ソウジの全身が今度は雷に包まれ、その直後には杖の形状をした『トルトニス・ブレイヴ』をひっさげて紫色の鎧、『トルトニスモード』へと変身していた。雷の力を持つこの姿ならば今となっては水の邪人相手には有利に戦える。
バチバチッと雷を纏った杖で難なく邪悪な水の鞭を切り裂き、そのまま杖から雷の魔法弾を次々と発射する。路地裏という場では逃げ場も少ないがそれは相手も同じこと。的確に魔法弾をヒットさせて、先にこっちから片づけようとしたが、
「ぐっ!?」
今度は背後から風属性の刃がソウジを撃った。振り向くと、先ほど右腕を切断した風の邪人がにんまりとした意地汚い笑みを浮かべながらソウジを攻撃していた。次々と放たれる風の刃。今の姿では不利か、とまた『レーヴァテインモード』に変身するか考えた瞬間にまた別の角度からこんどは水の攻撃が降りかかってきた。
「ッ!」
なんとか雷による防御壁を展開するも、しかしその防御壁を今度は風で突破されてしまう。結果、二つの属性の攻撃を一度に受けたソウジは地面に叩きつけられることになった。
(ッ……。厄介なことになったな……)
確かにソウジは別の属性に変身する能力を得たことで戦いやすくはなった。だが、その代償として属性の相性に引っ張られる部分も出てくることになる。現状、ソウジがデヴィルモード以外に変身できるのは火、水、雷の三種類の属性のみ。対する相手はというと水と風。属性的には有利。だがこの狭い地形的に『トルトニス・ブレイヴ』のような杖を振るには向いてない。ましてや今は二対一だ。この包囲された状況下では、状況に対する柔軟性があってバランスの良い『デヴィルモード』が一番向いていると判断する。

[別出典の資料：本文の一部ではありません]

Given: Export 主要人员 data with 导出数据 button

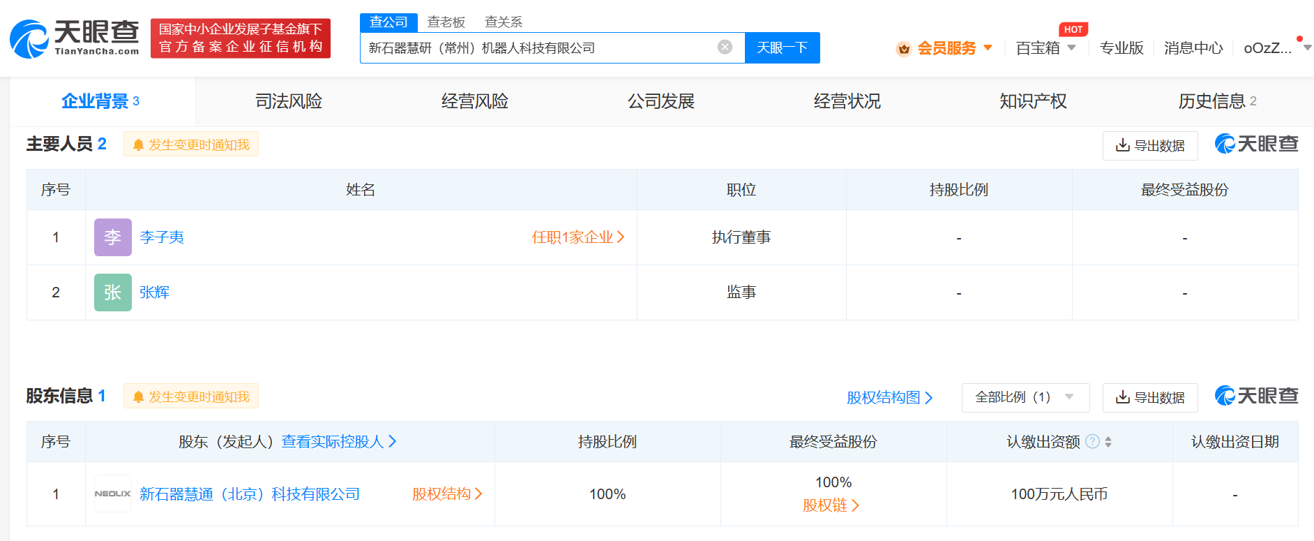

ソウジは黒い鎧の『デヴィルモード』へと姿を戻した。この姿ならば属性によって不利になることはなくなる。白銀の剣と化した『アトフスキー・ブレイヴ』を握りしめて前後から迫りくる邪人と睨みあう。この狭い路地裏では戦い方をしっかりと考えなければならない。
しばらくの静寂の後。
先に動き出したのは、ソウジに恨みを持っているであろう水の邪人だった。
ソウジを窮地に追い詰めたと思ったのか嬉々として水の鞭を振るう。それも軌道を複雑にし、狭い路地裏を埋め尽くさんとするかのような動きだ。
「――――!」
しかし殺意をむき出しにした水の鞭は、ソウジに届くことは無かった。一瞬にしてその場からソウジの姿が消えた。黒い鎧の姿が消えたことに呆然とした二人の邪人。だが次の瞬間、雷を纏った騎士が、水の邪人の背後にいたことに気づく。そして思い出す。ソウジには転移魔法という一瞬の移動手段があったことを。
「しまっ……!」
後悔しても既に遅い。転移終了と同時にソウジは空中で『トルトニスモード』への変身を終えている。剣から杖へと姿を変えた『トルトニス・ブレイヴ』による雷の一撃を、水の邪人のガラ空きの背中へと叩き込んだ。
「ぐああああああああああああッ!?」
雷によって背中が真っ黒に焼け焦げた水の邪人。そのダメージはやはり大きく、ソウジに対する憎しみでなんとか立ち上がるがやはりダメージはダメージだ。そしてもう一人の風の邪人は右腕を切断されている。一瞬にして形成が逆転した。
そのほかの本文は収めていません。